■ **What needs to be done**: Scan the records below and report how many lines contain the word "photo", giving the number by itself.
--- Recorded information Enclosed Below ---
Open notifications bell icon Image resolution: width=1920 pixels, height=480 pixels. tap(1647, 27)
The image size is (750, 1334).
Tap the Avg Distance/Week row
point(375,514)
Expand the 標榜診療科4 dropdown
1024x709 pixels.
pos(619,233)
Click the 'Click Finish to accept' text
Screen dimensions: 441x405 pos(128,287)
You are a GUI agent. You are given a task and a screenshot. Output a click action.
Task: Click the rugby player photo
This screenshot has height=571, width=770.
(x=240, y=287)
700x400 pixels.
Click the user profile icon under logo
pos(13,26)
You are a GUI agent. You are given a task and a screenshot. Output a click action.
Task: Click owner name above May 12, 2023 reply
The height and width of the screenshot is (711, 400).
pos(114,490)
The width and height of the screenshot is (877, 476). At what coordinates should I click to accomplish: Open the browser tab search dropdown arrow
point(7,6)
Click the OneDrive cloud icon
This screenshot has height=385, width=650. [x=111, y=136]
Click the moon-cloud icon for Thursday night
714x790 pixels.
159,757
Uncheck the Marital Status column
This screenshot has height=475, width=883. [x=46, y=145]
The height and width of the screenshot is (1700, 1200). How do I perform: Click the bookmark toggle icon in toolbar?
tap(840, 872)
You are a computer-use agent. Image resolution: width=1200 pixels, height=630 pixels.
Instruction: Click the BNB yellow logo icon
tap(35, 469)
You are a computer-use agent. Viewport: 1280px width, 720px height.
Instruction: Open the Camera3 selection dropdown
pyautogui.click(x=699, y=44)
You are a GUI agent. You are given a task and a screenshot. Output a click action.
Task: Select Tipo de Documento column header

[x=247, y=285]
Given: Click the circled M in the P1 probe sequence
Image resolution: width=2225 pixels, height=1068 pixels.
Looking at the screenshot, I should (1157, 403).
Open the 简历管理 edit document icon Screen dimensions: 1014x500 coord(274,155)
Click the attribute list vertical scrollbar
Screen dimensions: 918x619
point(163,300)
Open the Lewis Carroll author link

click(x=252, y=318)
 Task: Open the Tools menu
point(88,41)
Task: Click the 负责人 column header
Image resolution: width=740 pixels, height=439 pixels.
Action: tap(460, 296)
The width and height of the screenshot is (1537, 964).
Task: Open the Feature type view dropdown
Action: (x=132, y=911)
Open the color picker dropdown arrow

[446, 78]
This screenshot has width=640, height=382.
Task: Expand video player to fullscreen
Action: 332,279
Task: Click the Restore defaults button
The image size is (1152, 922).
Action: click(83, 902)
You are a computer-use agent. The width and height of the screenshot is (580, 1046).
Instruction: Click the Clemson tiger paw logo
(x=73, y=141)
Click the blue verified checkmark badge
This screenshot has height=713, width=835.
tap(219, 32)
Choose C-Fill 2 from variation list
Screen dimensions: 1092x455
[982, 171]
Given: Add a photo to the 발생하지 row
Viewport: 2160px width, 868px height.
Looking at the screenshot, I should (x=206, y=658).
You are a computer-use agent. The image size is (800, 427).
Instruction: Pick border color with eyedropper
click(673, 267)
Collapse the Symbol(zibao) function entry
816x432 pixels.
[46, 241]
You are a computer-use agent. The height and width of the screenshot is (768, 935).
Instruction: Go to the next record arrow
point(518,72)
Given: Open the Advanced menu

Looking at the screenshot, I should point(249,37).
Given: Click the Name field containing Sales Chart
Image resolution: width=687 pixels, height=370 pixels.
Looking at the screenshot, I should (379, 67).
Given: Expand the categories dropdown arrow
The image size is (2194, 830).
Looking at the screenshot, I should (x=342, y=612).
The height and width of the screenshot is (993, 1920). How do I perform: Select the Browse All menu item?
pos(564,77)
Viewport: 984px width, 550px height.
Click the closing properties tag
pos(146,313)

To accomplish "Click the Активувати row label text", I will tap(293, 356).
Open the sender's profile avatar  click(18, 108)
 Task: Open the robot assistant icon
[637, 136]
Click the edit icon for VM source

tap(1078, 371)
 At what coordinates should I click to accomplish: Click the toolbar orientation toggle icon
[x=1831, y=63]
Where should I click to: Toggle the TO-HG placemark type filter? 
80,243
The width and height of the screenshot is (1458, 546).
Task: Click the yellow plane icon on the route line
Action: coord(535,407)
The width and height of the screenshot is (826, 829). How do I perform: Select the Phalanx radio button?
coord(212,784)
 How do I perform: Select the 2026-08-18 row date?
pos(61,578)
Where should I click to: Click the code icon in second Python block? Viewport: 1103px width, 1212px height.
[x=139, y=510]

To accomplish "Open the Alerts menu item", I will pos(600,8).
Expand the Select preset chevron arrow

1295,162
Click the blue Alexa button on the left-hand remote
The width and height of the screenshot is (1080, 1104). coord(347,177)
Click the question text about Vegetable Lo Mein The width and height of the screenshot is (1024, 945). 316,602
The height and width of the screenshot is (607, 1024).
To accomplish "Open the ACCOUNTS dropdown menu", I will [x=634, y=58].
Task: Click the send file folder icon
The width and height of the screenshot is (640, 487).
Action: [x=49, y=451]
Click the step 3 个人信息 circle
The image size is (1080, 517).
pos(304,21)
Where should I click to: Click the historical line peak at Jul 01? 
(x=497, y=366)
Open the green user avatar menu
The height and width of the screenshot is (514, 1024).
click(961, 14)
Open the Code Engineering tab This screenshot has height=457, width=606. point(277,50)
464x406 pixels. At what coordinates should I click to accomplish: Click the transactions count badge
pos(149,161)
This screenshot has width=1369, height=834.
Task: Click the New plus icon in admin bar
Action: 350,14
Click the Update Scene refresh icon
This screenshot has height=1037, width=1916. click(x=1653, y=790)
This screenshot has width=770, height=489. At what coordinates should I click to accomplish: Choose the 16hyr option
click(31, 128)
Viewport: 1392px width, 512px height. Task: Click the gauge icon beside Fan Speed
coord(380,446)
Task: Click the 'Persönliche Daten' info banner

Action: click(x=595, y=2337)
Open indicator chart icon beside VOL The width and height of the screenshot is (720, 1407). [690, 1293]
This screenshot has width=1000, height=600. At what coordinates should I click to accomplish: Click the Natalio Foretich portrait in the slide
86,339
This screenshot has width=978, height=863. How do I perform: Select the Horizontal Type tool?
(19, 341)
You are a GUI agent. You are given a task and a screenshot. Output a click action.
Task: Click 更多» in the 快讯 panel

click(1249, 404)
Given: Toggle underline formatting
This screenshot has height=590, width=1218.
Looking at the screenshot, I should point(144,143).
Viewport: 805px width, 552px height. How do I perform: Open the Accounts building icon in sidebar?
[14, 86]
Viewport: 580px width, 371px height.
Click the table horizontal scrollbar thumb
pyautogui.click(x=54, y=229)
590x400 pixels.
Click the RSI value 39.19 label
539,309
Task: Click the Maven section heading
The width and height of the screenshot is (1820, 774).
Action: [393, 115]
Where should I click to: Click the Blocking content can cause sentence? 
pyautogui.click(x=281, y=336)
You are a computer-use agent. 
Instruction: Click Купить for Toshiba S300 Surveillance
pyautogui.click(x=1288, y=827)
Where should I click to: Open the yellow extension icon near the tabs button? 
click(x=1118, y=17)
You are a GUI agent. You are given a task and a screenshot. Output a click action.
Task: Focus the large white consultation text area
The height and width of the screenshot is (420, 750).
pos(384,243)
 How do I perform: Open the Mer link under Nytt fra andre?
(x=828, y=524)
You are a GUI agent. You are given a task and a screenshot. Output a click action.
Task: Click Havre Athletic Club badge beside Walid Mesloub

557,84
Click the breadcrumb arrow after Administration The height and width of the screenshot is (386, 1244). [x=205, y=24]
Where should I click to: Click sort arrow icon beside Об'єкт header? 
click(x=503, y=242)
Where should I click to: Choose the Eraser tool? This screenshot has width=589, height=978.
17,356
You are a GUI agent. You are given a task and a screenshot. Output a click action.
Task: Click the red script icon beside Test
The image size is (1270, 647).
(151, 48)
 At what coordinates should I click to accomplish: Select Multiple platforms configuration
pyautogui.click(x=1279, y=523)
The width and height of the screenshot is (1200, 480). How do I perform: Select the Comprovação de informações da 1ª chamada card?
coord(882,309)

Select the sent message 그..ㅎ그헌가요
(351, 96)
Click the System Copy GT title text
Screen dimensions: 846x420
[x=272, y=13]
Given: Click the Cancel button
--- End of Enclosed Recorded information ---
■ **Output for this exercise**: 2